Summarize the passage below in three sentences.

Given passage:
********
I don’t think it’s just related to noise. My little brother was very hyper and could only pass the time on long journeys by teasing me. I didn’t like being touched in general but I HATED being touched by my brother. So of course he would lean on me in the back of the car, or put his hand just a bit too far over the handrest, or whatever. It got to the point where I went berserk when he so much as twitched.

Chewing. In particular my wife chewing, a moment in which I feel as if I can hear every muscle in her mouth, movement of her tongue, excretion of digestive saliva, all the way to the swallowing. Caveat: I do not always notice this. Could it be the TV? She often has the television on as well so I think the mouth noises are muted usually, but when they aren't, all the sounds set me on edge. Or maybe it's just sometimes that it's so audible--meaning not always, but only some times, and at other times my mind switches off. I do not notice chewing in other people, though just recently my son ate a doughnut there at the table as I was typing something and it was as if he were suddenly chewing just like his mother. I nearly said something, but didn't--because really it's not his problem, it's mine.

Again, is this just me sometimes? Or is it them, all the time? Do people notice their noisy mouth-noising? Do I also do this and annoy other people? SA writes:

But some misophoniacs say that they’re only triggered by specific people - usually those close to them. If some rando chews loudly, they’ll be mildly annoyed; if their brother does, they’ll flip out. Probably there’s a reasonable explanation here too, but at this point maybe we should also be considering a larger-scale update.
********
Excerpted data:
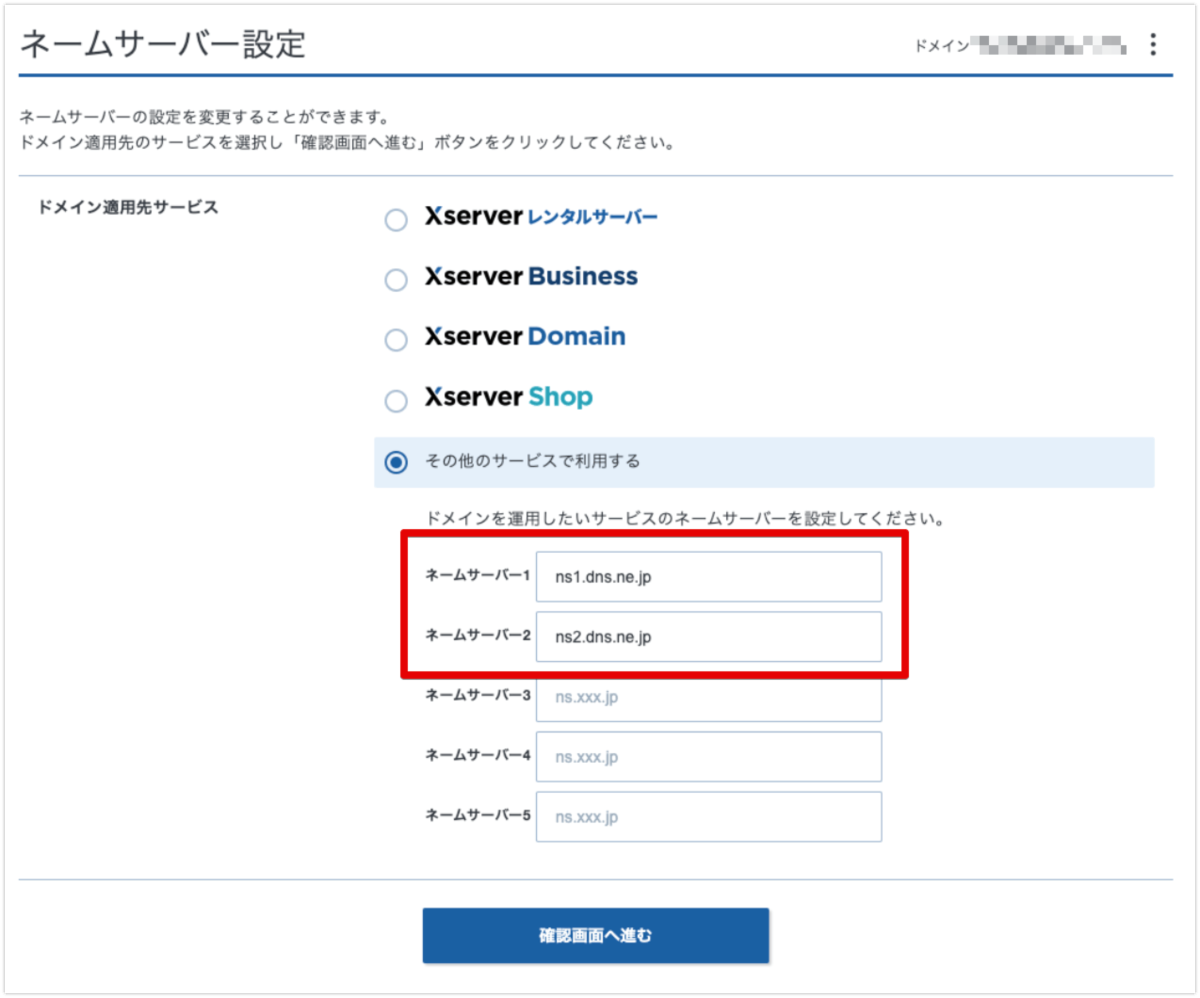Focus the empty ネームサーバー4 field
Viewport: 1200px width, 998px height.
pos(708,757)
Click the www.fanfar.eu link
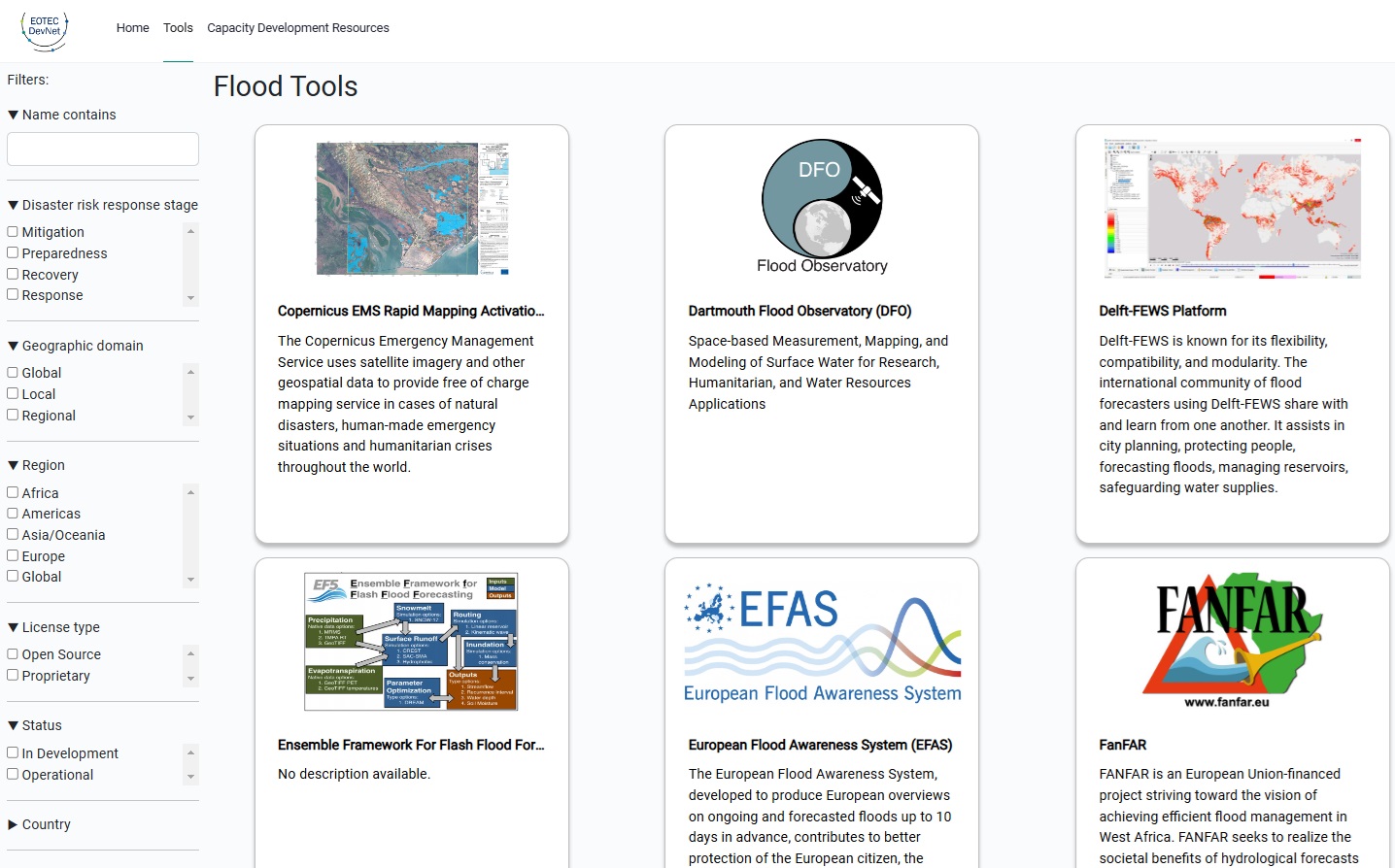Image resolution: width=1395 pixels, height=868 pixels. [1229, 702]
********
Exercise solution:
One writer says the reaction isn't only about noise, recalling going berserk at a little brother's slightest touch on long car journeys. Another is set on edge by a wife's chewing, though not always and usually not by other people, and wonders whether the fault lies with the listener or the chewer. A quoted passage notes that some misophoniacs are triggered only by specific people, usually those close to them.